In this article, I’m going to follow-up on my recent healthy eating blog which pointed out that developing improved eating habits, (first as it relates to pre-race loading and post race recovery), is key to overall optimal health when combined with your running goals.

pring has sprung, and the scents and smells of the new blooms are in the air. Running under a sweet blossom tree is heavenly! Almost as heavenly as the fresh scent of peaches and tomatoes that slides under your nose when you walk past a veggie market which stocks their fruits and vegetables on the sidewalk. A delightful experience in our concrete jungle to say the least.

With spring in the air, our eating habits will naturally turn a bit lighter, (exit lasagna, hello salads and grilled protein and vegetables). How can I transition from eating my favorite pizza or meatball parmesan hero to a healthy salad or balanced meal? It’s easy, with your favorite spices! We all have favorite spices…think about it. What is your country or region of choice? Do you enjoy Italian/Tuscan food? (basil, olive oil, tapanade).
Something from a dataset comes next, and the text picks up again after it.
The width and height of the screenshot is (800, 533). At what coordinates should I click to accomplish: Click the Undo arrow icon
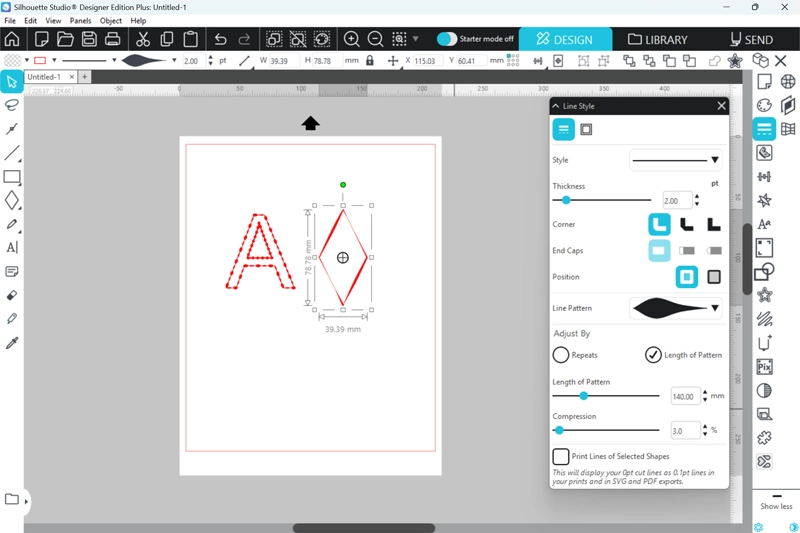pyautogui.click(x=221, y=39)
Greek food? (Parsley, feta cheese, cucumbers, tomatoes), Indian (Red/Yellow/Green Curry), Thai (Lemmongrass), Jamaican (Jamaican Spice, my favorite). Think about it, and identify where you can purchase a selection of your favorite spices.

Once you're spiced up, you are ready to make what you would normally think is a bland healthy meal into something a bit more exciting than that slice of pepperoni pizza. (Hey, I used to eat pizza three times a week and loved it). This recipe will provide you with the basics, you can then spice it, however you please. It’s a simple, grilled chicken & broccoli and grain dish. Sometimes I like to mix the entire dish in a bowl (as if it is a salad) and other times serve it on a plate as you would normally do.

If you are not a particular fan of ethnic spices, try some of these healthy spices. Fennel, Garlic, Thyme, Ginger, Cinnamon, Rosemary, Cayenne Pepper, Cilantro, Peppermint, Basil and Tumeric. The positive impact of these healthy spices (over the long run) can help with digestion, inflammation, circulation and boost your immune system. Google 'Healthy Spices' to learn more.

Broccoli & Shallots, Protein & Spice
(it's easier than you think)

Preparation Time: ~30 – 40 minutes

1 head of fresh broccoli
1 shallot
1 (4 oz.) boneless chicken breast (can substitute, lean meat, salmon, lamb chop or tofu)
½ cup of your favorite grain (brown rice, barley, kasha, freekah, quinoa) or whole wheat pasta (follow the box for the appropriate amount for 1 serving).
Olive oil.
“Your favorite spices”
Additional vegetables – as much as you want (be creative here)


  • Chop the shallot into small cubes. Cut the entire head of broccoli into small florets.
  • On a medium flame, heat in a large skillet 2-3 Tbs of olive oil and sauté the shallot for a few minutes until clear. Add broccoli florets and another splash of olive oil. Mix until broccoli is tender but not overcooked. Place broccoli mixture on the side.
  • In the same skillet (if you prefer), grill your protein, sprinkled with lemon pepper, and your favorite spice. If your favorite spice is a sauce, you can always marinate your protein first and then grill it.
  • Prepare or heat ½ cup of your favorite grain. I typically prepare a few days of rice, kasha or quinoa, so I don’t have to be bothered preparing it each night. I would then microwave a portion for that evening’s meal.
  • Add it all together! As I mentioned, sometimes, I’m into “bowl’ing or other times, I’m more interesting in plating my meal.
  • Top it with your favorite spices.

This might sound like an ordinary recipe, but the fresh broccoli coupled with your favorite spice and a healthy carbohydrate will be very satisfying.

Note: My favorite spice of the season is Jamaican Spice inspired from a recent trip to Montego Bay. It’s a mix of cayenne pepper, sage, nutmeg, cinnamon, allspice and thyme. If you are a Jerk Chicken fan you might be able to find this in a specialty store. In addition, you can probably find fresh spices in your local health food market. Please, always read the ingredients on the label of a dry spice to be sure that MSG is not included (some of the large/value size spices at Costco might have MSG added).